I want to create a type predicate so that when I use filter on array of Union of generics, it would return the correct type.

I wrote a type to indicate the input/output type of the convert function for the corresponding id:

type ConverterGroupIdToFunc = {
  text: [string, string]
  image: [File, string]
}

type ConverterGroupId = keyof ConverterGroupIdToFunc

type ConverterGroup<T extends ConverterGroupId> = {
  id: T
  convertFunc: (s: ConverterGroupIdToFunc[T][0]) => (ConverterGroupIdToFunc[T][1]);
}

And I also need a ConverterGroup array to store 2 different types of generics (ConverterGroup<"text">|ConverterGroup<"image">)[]

type ConverterGroupUnion = ConverterGroup<"text"> | ConverterGroup<"image">

For converterGroups: (ConverterGroup<"text">|ConverterGroup<"image">)[], I'd like find() to return type ConverterGroup<"text"> if the converterGroup's id is also "text".

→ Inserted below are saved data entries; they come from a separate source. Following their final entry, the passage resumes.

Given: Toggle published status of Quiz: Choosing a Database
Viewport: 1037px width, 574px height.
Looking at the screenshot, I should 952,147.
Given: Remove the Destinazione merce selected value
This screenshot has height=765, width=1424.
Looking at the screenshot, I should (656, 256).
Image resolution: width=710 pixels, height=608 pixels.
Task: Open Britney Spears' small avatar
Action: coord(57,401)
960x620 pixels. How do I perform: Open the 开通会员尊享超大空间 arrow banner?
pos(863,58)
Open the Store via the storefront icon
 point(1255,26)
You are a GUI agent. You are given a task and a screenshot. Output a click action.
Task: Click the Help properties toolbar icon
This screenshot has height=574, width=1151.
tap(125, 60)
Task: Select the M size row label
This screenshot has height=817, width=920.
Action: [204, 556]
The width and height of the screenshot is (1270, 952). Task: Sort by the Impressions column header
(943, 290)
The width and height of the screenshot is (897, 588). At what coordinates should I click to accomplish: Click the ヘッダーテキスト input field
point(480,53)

I am trying to use a type predicate to tell find() to return the correct type but couldn't find how:

function isConverterGroup<T extends ConverterGroupId>(converterGroupId: T) {
  return (converterGroup: ConverterGroupUnion): converterGroup is ConverterGroup<T> => {
    return converterGroup.id === converterGroupId;
  }
}

const convertFunc = converterGroups.find(isConverterGroup("text"))!.convertFunc;

The above code gives me the error:

A type predicate's type must be assignable to its parameter's type.
  Type 'ConverterGroup<T>' is not assignable to type 'ConverterGroupUnion'.
    Type 'ConverterGroup<T>' is not assignable to type 'ConverterGroup<"text">'.
      Types of property 'id' are incompatible.
        Type 'T' is not assignable to type '"text"'.ts(2677)

Here is the Typescript Playground Link


Solution

  • Sometimes you know that a type X is assignable to a type Y, but TypeScript can't see it because either X or Y depend on some generic type. In your example, ConverterGroup<T> is generic and the compiler can't figure out that it's assignable to ConverterGroupUnion. And since a custom type guard function requires that for y is X the type X is assignable to typeof y, it complains with converterGroup is ConverterGroup<T>.

    In situations like this, you can usually fix it by changing X to either X & Y or Extract<X, Y> or Extract<Y, X> depending on the use case. An intersection is always assignable to its members, and so is the result of the union-filtering Extract utility type. If you're right that X is assignable to Y, then eventually X & Y and Extract<X, Y> (and maybe Extract<Y, X>, depending on the form of Y and X) will be just X once the generic is specified, and the resulting behavior doesn't change. If you're wrong about the assignability then you'll end up with something else, possibly never, so you should be careful that you know what you're doing with the types.

    Anyway since in your case it looks like you just want to filter the ConverterGroupUnion to the member that is assignable to ConverterGroup<T>, you can use Extract<ConverterGroupUnion, ConverterGroup<T>>:

    function isConverterGroup<T extends ConverterGroupId>(converterGroupId: T) {
      return (converterGroup: ConverterGroupUnion):
        converterGroup is Extract<ConverterGroupUnion, ConverterGroup<T>> => {
        return converterGroup.id === converterGroupId;
      }
    }
    

    Now there's no error, and your other code works as expected:

    const convertFunc = converterGroups.find(isConverterGroup("text"))!.convertFunc;
    // const convertFunc: (s: string) => string
    

    Note that if you did something weird like

    const x = isConverterGroup(Math.random() < 0.5 ? "text" : "image");
    // const x: (converterGroup: ConverterGroupUnion) => converterGroup is never
    

    You get that never I was mentioning, because ConverterGroup<"text" | "image"> is not related to either ConverterGroup<"text"> or ConverterGroup<"image">, since ConverterGroup<T> is invariant in T (see Difference between Variance, Covariance, Contravariance, Bivariance and Invariance in TypeScript). Which is part of the reason for the error in the first place.